Also Read: Making Sense of Tamil Nadu’s Anti-Hindi Protests
<https://thewire.in/politics/tamil-nadu-anti-hindi-protests>

What was said on trips to the Madras presidency did not always agree with
what was said in exchanges with those who funded his Hindi propagation
efforts. For example, he appealed to the people of the north to learn a
south Indian language, thus reciprocating the south’s acceptance of Hindi
as national language. A distinguished educationist once described this as a
case of making children bear the costs of the problems created by adults.
The people of the north wisely ignored this melodramatic appeal. He also
seemed to think that great feats of linguistic engineering were possible,
such as transforming Hindi into a truly national language by adding to it
words taken from all the languages of the country!

Ali’s views are entirely different from either Gandhi’s or Jinnah’s, or for
that matter Nehru’s. What distinguishes his remarks is his perception that
the space that all these leaders refer to as ‘national’ is, or ought to be
perceived as, the space of meta-management of the affairs of a federation.
Gandhi would insist on his southern sojourns that Hindi would only be a
link language. But he does not seem to have asked himself why, in that
case, it has to be an indigenous language. Why not English?

If the national leaderships of the two countries had faced up to the
reality that English was a colonial legacy that could not be easily
dislodged from its important position in every aspect of life in India,
they could have devised a policy that takes this into consideration and
makes a provision for its use which is of a universal character, in keeping
with democratic state-form: in other words, education in the people’s
languages and universal provision for the teaching of English to all from a
certain age.

Gandhi appealed to the people of the north to learn a south Indian
language, thus reciprocating the south’s acceptance of Hindi as national
language. Credit: Pixabay

The clashing ideas of federalism and Indian nationalism blocked access to
this simple idea, which Ali has adumbrated so clearly. Though he begins
with the idea of boards of language specialists at all levels to deal with
inter-state and state-Centre relations, he realises that it may not be easy
to implement and suggests the alternative of using English for such
purposes. The important thing is that the kind of use of English he has in
mind would not contribute to the perpetuation of social privileges of the
kind enjoyed by the Anglophone colonial bourgeoisie, nor feed into the
implicit inferiorisation of people’s languages, both of which have come to
pass because English was allowed to stay on as official language primarily
to protect the interests of a privileged class than with a genuinely
universalist intent.

Also Read: The Economic Basis of Assam’s Linguistic Politics and
Anti-Immigrant Movements
<https://thewire.in/politics/the-economic-basis-of-assams-linguistic-politics-and-anti-immigrant-movements>

Sometimes the true meaning of an event is better grasped by attending to
its consequences rather than by searching for its origins. The true meaning
of the dual official language (English and Hindi) policy of the Centre
reveals itself in the non-Hindi speaking regions of the country: one
language for the masters and one for the servants. This has been the
intention all along. This is the Congress formula.

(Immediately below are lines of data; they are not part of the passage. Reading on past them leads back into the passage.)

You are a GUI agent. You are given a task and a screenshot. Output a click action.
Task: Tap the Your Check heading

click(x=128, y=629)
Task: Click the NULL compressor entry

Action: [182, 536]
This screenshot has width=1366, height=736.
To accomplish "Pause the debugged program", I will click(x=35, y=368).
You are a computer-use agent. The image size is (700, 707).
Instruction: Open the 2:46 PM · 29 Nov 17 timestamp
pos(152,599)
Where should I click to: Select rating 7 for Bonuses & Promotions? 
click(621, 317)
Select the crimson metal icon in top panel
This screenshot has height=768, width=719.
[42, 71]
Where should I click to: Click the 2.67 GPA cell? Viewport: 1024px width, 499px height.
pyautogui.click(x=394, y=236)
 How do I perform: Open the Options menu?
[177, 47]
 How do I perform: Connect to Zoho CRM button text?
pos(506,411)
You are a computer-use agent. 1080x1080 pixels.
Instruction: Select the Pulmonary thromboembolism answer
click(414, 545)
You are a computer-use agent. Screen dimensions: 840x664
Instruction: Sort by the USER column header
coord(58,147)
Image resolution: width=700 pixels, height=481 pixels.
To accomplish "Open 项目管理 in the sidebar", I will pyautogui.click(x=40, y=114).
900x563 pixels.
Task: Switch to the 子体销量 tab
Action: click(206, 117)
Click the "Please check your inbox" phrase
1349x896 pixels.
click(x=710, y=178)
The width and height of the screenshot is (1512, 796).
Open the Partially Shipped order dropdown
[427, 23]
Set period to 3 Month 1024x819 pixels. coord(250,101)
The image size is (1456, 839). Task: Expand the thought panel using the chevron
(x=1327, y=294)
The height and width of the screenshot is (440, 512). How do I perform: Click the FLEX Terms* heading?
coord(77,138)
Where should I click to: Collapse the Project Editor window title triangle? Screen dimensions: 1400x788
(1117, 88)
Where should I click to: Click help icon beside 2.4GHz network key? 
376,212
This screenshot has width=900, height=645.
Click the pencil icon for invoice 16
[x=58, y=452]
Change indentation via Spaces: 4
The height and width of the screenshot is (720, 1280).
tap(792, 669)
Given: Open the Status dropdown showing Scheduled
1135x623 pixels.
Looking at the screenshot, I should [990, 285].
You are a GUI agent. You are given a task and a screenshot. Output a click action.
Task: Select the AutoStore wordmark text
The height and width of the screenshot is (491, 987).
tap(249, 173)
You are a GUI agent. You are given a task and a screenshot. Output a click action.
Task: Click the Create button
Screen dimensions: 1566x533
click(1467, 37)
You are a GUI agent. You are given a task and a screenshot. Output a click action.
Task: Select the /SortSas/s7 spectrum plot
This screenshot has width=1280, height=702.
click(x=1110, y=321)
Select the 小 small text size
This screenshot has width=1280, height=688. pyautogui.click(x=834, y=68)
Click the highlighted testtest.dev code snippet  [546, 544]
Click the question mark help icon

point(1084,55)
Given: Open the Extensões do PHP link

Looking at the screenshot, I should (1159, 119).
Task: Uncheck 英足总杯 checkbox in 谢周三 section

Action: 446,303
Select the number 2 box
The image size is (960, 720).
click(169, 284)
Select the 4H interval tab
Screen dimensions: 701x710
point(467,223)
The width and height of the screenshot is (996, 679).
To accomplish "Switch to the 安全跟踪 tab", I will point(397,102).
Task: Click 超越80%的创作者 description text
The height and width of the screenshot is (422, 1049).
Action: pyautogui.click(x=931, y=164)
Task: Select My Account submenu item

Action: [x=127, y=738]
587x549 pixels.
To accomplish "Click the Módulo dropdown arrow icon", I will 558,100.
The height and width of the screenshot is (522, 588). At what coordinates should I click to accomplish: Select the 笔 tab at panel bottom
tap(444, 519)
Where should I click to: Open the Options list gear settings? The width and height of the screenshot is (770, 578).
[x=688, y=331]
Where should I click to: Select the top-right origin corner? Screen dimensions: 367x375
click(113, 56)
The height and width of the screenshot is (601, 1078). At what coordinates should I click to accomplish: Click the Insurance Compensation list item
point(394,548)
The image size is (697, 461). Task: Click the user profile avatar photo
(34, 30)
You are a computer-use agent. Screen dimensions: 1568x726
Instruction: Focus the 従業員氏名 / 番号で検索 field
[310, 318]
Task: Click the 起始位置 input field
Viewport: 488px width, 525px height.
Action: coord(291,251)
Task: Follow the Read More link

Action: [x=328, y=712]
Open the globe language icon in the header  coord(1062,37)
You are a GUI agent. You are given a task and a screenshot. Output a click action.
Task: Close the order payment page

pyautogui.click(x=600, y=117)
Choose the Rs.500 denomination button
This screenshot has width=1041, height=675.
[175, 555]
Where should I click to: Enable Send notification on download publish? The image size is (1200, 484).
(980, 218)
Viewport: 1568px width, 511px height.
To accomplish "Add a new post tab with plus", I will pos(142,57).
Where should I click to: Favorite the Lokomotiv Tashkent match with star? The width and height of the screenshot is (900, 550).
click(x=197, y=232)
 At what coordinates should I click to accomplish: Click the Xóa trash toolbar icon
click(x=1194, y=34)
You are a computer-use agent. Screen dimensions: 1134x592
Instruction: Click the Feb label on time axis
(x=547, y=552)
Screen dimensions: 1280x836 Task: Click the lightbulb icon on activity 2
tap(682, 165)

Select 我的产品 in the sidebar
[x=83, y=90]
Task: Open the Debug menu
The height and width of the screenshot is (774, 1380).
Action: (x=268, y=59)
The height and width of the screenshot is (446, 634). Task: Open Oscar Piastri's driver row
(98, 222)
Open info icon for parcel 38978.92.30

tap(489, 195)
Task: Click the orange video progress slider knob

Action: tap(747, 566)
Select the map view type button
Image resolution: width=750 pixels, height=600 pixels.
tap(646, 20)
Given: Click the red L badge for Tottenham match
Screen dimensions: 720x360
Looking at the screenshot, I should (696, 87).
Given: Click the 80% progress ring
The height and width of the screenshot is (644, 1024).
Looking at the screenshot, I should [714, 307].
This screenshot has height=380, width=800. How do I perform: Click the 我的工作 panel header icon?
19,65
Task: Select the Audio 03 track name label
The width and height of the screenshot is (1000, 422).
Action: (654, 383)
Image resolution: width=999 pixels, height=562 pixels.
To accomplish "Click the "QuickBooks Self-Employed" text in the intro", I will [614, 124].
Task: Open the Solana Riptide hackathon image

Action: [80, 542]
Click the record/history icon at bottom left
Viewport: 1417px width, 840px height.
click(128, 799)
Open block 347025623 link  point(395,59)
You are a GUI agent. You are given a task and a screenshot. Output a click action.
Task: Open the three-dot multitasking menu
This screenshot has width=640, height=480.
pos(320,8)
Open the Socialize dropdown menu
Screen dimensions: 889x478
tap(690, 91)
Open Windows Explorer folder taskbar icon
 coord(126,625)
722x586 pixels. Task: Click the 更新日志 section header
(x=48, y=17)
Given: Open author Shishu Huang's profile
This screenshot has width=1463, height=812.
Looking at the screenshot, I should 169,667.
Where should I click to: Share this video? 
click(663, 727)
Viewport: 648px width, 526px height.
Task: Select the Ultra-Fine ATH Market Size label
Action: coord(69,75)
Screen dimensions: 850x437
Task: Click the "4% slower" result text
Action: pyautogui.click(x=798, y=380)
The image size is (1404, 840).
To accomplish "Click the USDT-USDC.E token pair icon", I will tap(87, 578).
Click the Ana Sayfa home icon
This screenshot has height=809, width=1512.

The BJP, on the other hand, wants to Sanskritise the vernaculars and bring
them closer to the Sanskritised Hindi that their leaders and cadres speak,
and most likely a long-term plan for the gradual reabsorption of the
vernaculars into Sanskrit-Hindi. They are building on a foundation already
laid by the Congress leaders of the past, rather than introducing anything
new. The damage done to democratic aspirations by the current crisis has
its roots in the choices made at the time of assuming charge of a colonial
legacy.

It would not be an exaggeration to say that in a way, Ali saw this coming.
In the details of his proposal, so different from anything Gandhi ever
said, lies the answer to our current predicament.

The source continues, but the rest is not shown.